Craniopharyngioma: a review of long‐term visual outcome

Purpose: To assess the clinical presentation and long‐term visual outcome in a series of patients with craniopharyn‐gioma. Methods: Retrospective case review. Results: Thirty‐six patients were reviewed, comprising 19 female patients and 17 male patients. The age range was 2−77 years with a bimodal distribution of 17 children (mean age 10 years) and 19 adults (mean age 47 years). Blurred vision was the most common visual complaint (23 cases, 64%) and headache the most frequent systemic complaint (19 cases, 53%).

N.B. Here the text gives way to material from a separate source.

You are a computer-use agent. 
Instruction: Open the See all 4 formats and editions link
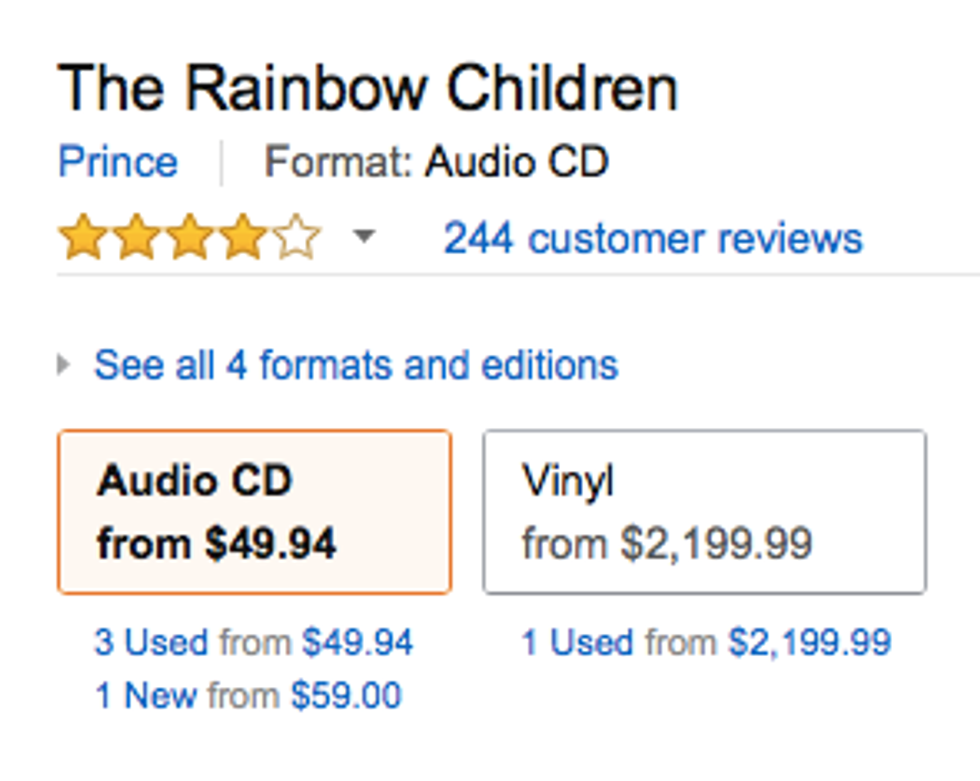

The average duration of systemic symptoms was 45 weeks compared to 10 weeks for visual symptoms. Deficits in visual acuity occurred in 13 patients (36%) and showed no significant change from initial presentation to final review. Sixteen patients (44%) had bitemporal hemianopia on presentation and pleomorphism (change from one type of visual field defect to another) occurred in 11 patients. Recurrence of tumour occurred in 15 patients (42%) and was more likely in children (59%) than adults (26%). The mean time period to recurrence was 7 years. The average follow‐up period for all cases was 10 years. Conclusion: Patients with craniopharyngioma generally present late, and the visual symptoms are often preceded by a long history of systemic symptoms. Children are more likely to present with systemic symptoms than adults. Visual field pleomorphism is a feature of craniopharyngioma and occurred in one‐third of the patients. Local recurrence is common. Although magnetic resonance imaging is the recommended means of follow up, regular neuro‐ophthalmic review is useful in the early detection of anterior visual pathway compression by recurrent tumour.